On March 10, 2021, Akeso, Inc. (9926.HK) announced that its commercialization manufacturing base, located in Guangzhou Zhongxin Knowledge City, project phase I officially went into production, adding manufacturing capacity of up to 20,000L to Akesobio. With an overall investment of over two billion RMB, the project can house up to 40,000L manufacturing capacity in total. This is also the second commercialized manufacturing base of Akesobio, marking the company’s industrialized production capacity boosting to a new level.
The base will be responsible for the commercialized production of a series of products, including Akesobio’s first-in-class blockbuster novel drug Cadonilimab (PD-1/CTLA-4 bi-specific antibody, AK104). Currently Cadonilimab is in clinical trials simultaneously in the United States and China. In Dec. 2020, patient screening for enrollment was completed in advance in a registrational clinical trial for Cadonilimab, which is designated for treating patients suffering from recurrent or metastatic cervical cancer in China. In Feb. 2021, Cadonilimab obtained orphan drug designation from the FDA for treating cervical cancer (except very early stage IA1).

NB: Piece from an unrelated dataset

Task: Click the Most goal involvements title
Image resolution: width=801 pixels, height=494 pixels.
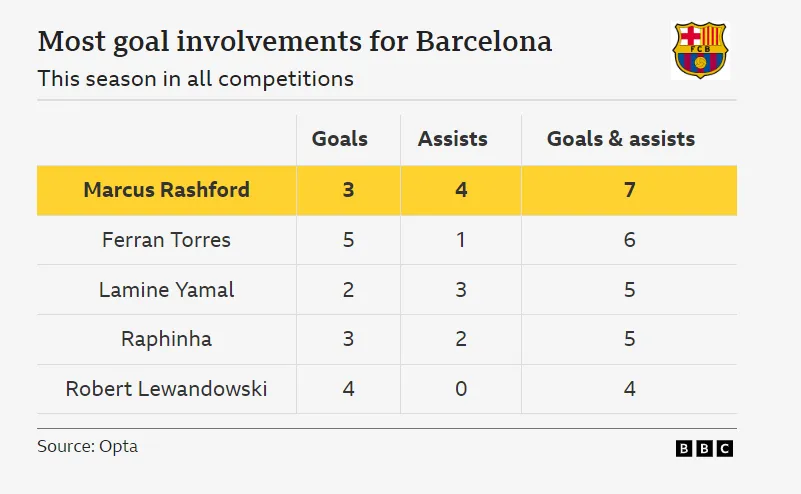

Speaking at the commissioning ceremony, Michelle Xia, PhD, President & CEO of Akesobio, said that among Akesobio’s R&D pipelines, over 20 have reached clinical trial phase II or further stage. Our R&D innovation has ushered in harvest time. As the products and indication getting approved, it has become Akesobio’s important strategy to build an advanced, scaled and industrialized production system, therefore accelerating commercialization of hi-tech achievements.